Inquiétudes concernant les violations du droit international : les responsables américains doutent de l'utilisation légale des armes américaines par Israël

Inquiétudes concernant les violations du droit international
Des responsables américains remettent en question l’utilisation légitime par Israël des armes américaines

Des critiques à l'égard des actions d'Israël dans la guerre à Gaza s'expriment au sein du Département d'État américain. Certains employés craignent que l’armée israélienne ignore le droit humanitaire international lorsqu’elle utilise des armes américaines. Ils remettent également en question la crédibilité d'Israël.

Il existe des doutes considérables parmi l'équipe du secrétaire d'État américain Antony Blinken quant à l'utilisation légale des fournitures d'armes américaines par Israël. Dans un document interne du ministère, de hauts responsables de plusieurs départements ont déclaré qu'ils ne considéraient pas comme « crédibles ou fiables » les assurances d'Israël selon lesquelles ces armes seraient utilisées conformément au droit humanitaire international.

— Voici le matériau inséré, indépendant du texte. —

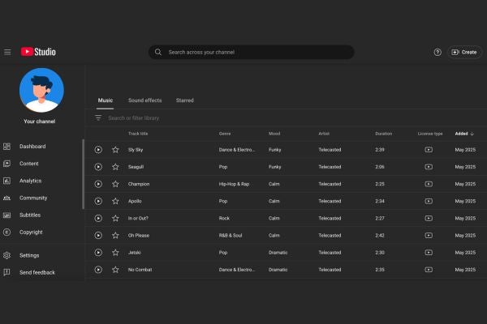Go to Analytics in sidebar
This screenshot has width=487, height=324.
pos(30,181)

Une déclaration commune de quatre bureaux, dont le Bureau de la démocratie, des droits de l'homme et du travail et le Bureau de la population, des réfugiés et des migrations, a exprimé de sérieuses préoccupations quant au non-respect du droit international humanitaire au cours de la guerre. Leur évaluation indique que les assurances israéliennes n’étaient ni crédibles ni fiables. Des exemples d'actions militaires ont été répertoriés qui, selon les responsables gouvernementaux, soulevaient des questions sur d'éventuelles violations.

Selon le communiqué, ces attaques incluent des attaques répétées contre des sites protégés et des infrastructures civiles, un « niveau disproportionné de dommages civils au profit d'un avantage militaire » ou le meurtre de travailleurs humanitaires et de journalistes à une échelle sans précédent. Le Bureau des affaires politiques et militaires, qui est également responsable de l’aide militaire et des fournitures d’armes, a averti le secrétaire Blinken de ne pas suspendre les livraisons d’armes en provenance des États-Unis.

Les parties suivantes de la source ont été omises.